Oguchi Onyewu era un mastodontico difensore statunitense di origini centrafricane. Approdato a Milano dopo una Confederations Cup giocata su livelli strepitosi, pareva destinato a colmare la storica lacuna della nostra difesa sul gioco aereo. In campionato non vede il campo. Grazie al cielo, perché in compenso lo vede in Champions League e si rende protagonista di una imbarazzante sconfitta per mano dello Zurigo. Somministra una fatality ad Ibrahimovic prima di passare il resto della stagione ai box causa rottura del tendine di Achille. Attualmente pianta grane fuori dagli uffici di collocamento richiedendo spesso l’intervento dei carabinieri.
Dominic Adiyiah è il figlio non riconosciuto di Mister T. Un po’ per paura del padre, un po’ grazie ad una strepitosa Coppa d’Africa Under 20, Galliani lo acquistò per comporre, assieme a Pato e Paloschi, un attacco di astri nascenti. Non riuscì a disputare neppure un minuto, nemmeno il tempo di fare un giro di campo per accomiatarsi tra la commozione generale. Galliani cercò di appiopparlo un po’ a chiunque tentando di convincere i vari interlocutori che trattasi del nuovo Pelé, in vendita solo per bontà del club rossonero e facendogli perfino frequentare un breve corso di apprendistato come manovale al porto di Genova finanziato con fondi comunitari. Nulla da fare. In Ucraina ha trovato la sua vera dimensione lavorando in una fabbrica di vodka e allenandosi con Ivan Drago.

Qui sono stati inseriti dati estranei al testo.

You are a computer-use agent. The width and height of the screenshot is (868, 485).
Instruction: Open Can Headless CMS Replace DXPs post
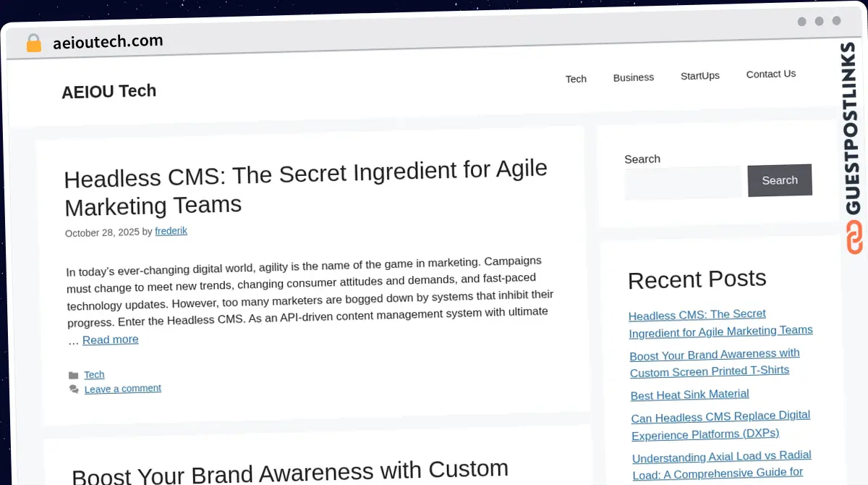720,426
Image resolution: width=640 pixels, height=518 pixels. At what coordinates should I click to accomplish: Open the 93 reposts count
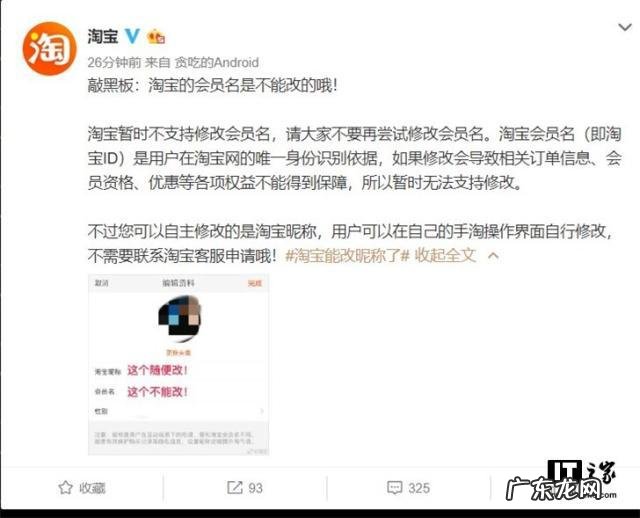click(x=256, y=488)
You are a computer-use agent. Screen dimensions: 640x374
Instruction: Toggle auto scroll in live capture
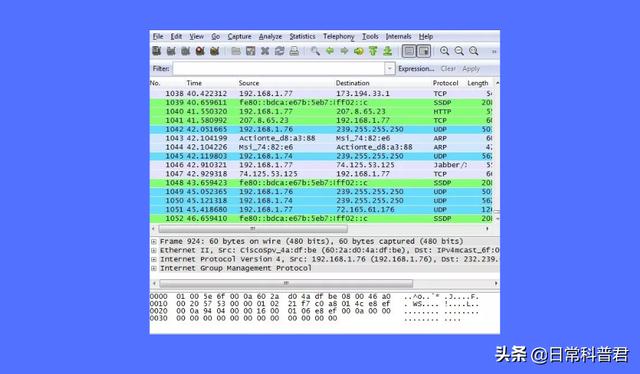424,51
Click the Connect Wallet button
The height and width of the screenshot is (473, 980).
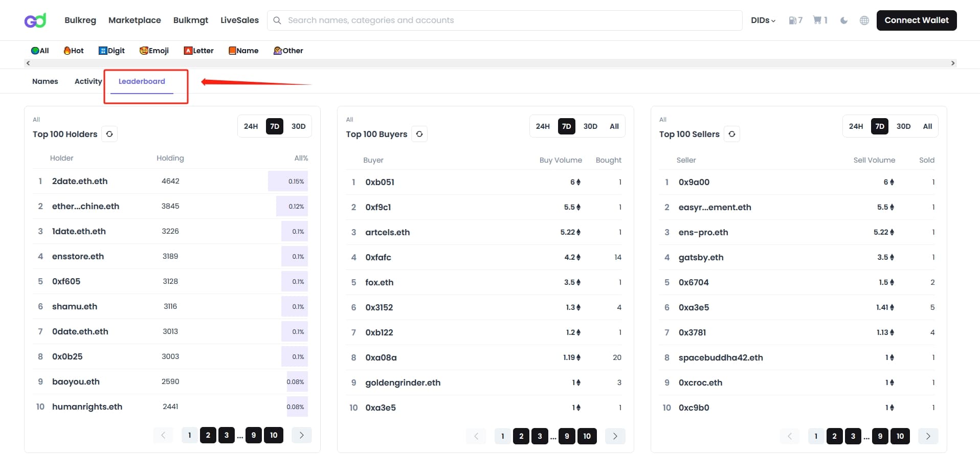pos(917,20)
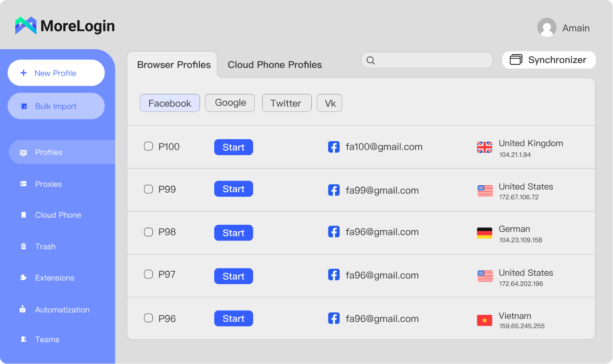Click the Trash bin icon
613x364 pixels.
[x=23, y=247]
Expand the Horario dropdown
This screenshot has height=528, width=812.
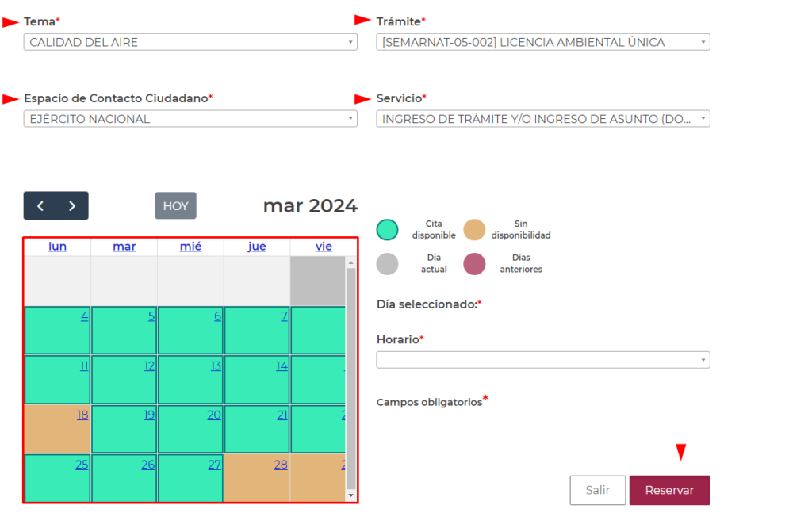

Didac Vilà era un terzino sinistro giovane e molto promettente, identikit perfetta del calciatore che ci serviva. Il procuratore Mino Raiola lo conobbe fuori da un night club e lo portò a Milano, dove i rossoneri investirono quasi 5 mln tra prestito e riscatto. Cifra esorbitante in un’epoca in cui il CdA pranzava già stabilmente alla Caritas, ammortizzata in maniera opinabile in una sola presenza, nell’ultima giornata di campionato. Il talento spagnolo si lanciò all’attacco della loggia massonica che monopolizzava immotivatamente la fascia sinistra rimediando un brutto infortunio al ginocchio. Lasciò il Milan con uno scudetto in saccoccia, senza di lui il club di Via Turati non riuscirà più a ripetersi nella vittoria del titolo.
Bruno Montelongo, polivalente esterno uruguagio, era la risposta ad una delle principali carenze dell’organico. Ma solo numericamente -termine caro a Galliani- perché il ragazzo vide il campo solo dalla panchina. In una circostanza abbozzò un timido tentativo di riscaldamento ed il mister lo spedì in prestito a Bologna. Nemmeno qui vide il prato, ma in compenso imparò a fare la pasta all’uovo e a commentare il meteo in dialetto bolognese. L’arrivo della crisi costrinse Giovanni Rana a metterlo in cassa integrazione.
La rivoluzione dell’estate successiva fa strage di centrocampisti e per colmare il vuoto ci si affida al ventisettenne Bakaye Traorè, ruvido mediano centrale di origini Maliane. Il Milan lo preleva dall’anonimato e gli permette di collezionare ben nove presenze in cui totalizzerà 151 minuti con rischio di segnare un golazo alla Giuventus. Bakaye si rivela un giocatore difficile da vendere, anche gratis come era stato acquistato. Per lui viene addirittura prospettata l’ipotesi di uno scambio con Birsa, rampollo della dinastia. Emigrato in terra turca, gestisce una fiorente attività commerciale di orci e tappeti.
Quanto sopra potrebbe anche non essere realmente accaduto, ma visto che l’indecorosa posizione in classifica è realmente accaduta, meglio farsi una risata. E in fondo siamo pur sempre il club che ha messo a segno più rimonte nella prima parte del girone di andata.